Everything in the listing below must be duplicated exactly.

[STUDY MATERIAL]
= Beginning of Section =
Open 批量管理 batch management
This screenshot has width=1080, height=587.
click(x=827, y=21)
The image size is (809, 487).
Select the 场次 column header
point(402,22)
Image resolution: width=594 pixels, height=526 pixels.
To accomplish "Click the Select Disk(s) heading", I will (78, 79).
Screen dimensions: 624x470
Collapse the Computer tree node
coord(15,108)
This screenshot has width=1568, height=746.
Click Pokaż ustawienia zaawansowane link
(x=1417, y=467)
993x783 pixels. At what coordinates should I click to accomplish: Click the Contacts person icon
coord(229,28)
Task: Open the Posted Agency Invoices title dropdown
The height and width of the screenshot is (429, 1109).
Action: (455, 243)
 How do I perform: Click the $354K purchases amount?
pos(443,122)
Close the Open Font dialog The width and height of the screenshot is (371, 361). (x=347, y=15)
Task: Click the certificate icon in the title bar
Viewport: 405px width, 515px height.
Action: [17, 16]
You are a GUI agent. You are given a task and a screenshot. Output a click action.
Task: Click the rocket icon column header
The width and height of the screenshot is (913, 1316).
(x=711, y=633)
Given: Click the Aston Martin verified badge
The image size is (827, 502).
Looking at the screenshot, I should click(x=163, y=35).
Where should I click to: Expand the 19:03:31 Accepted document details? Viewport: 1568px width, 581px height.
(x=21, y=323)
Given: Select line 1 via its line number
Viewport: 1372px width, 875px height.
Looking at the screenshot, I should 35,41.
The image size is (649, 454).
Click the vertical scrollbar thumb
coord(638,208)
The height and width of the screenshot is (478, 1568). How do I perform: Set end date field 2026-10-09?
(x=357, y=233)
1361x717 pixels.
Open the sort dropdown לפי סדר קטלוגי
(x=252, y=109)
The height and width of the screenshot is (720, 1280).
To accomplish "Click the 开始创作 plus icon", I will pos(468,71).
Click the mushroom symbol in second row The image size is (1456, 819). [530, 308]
= End of Section =
[FINISHED EXERCISE]
Open 批量管理 batch management
This screenshot has width=1080, height=587.
click(x=827, y=21)
The image size is (809, 487).
Select the 场次 column header
point(402,22)
Image resolution: width=594 pixels, height=526 pixels.
To accomplish "Click the Select Disk(s) heading", I will (78, 79).
Screen dimensions: 624x470
Collapse the Computer tree node
coord(15,108)
This screenshot has width=1568, height=746.
Click Pokaż ustawienia zaawansowane link
(x=1417, y=467)
993x783 pixels. At what coordinates should I click to accomplish: Click the Contacts person icon
coord(229,28)
Task: Open the Posted Agency Invoices title dropdown
The height and width of the screenshot is (429, 1109).
Action: (455, 243)
 How do I perform: Click the $354K purchases amount?
pos(443,122)
Close the Open Font dialog The width and height of the screenshot is (371, 361). (x=347, y=15)
Task: Click the certificate icon in the title bar
Viewport: 405px width, 515px height.
Action: [17, 16]
You are a GUI agent. You are given a task and a screenshot. Output a click action.
Task: Click the rocket icon column header
The width and height of the screenshot is (913, 1316).
(x=711, y=633)
Given: Click the Aston Martin verified badge
The image size is (827, 502).
Looking at the screenshot, I should click(x=163, y=35).
Where should I click to: Expand the 19:03:31 Accepted document details? Viewport: 1568px width, 581px height.
(x=21, y=323)
Given: Select line 1 via its line number
Viewport: 1372px width, 875px height.
Looking at the screenshot, I should 35,41.
The image size is (649, 454).
Click the vertical scrollbar thumb
coord(638,208)
The height and width of the screenshot is (478, 1568). How do I perform: Set end date field 2026-10-09?
(x=357, y=233)
1361x717 pixels.
Open the sort dropdown לפי סדר קטלוגי
(x=252, y=109)
The height and width of the screenshot is (720, 1280).
To accomplish "Click the 开始创作 plus icon", I will pos(468,71).
Click the mushroom symbol in second row The image size is (1456, 819). [530, 308]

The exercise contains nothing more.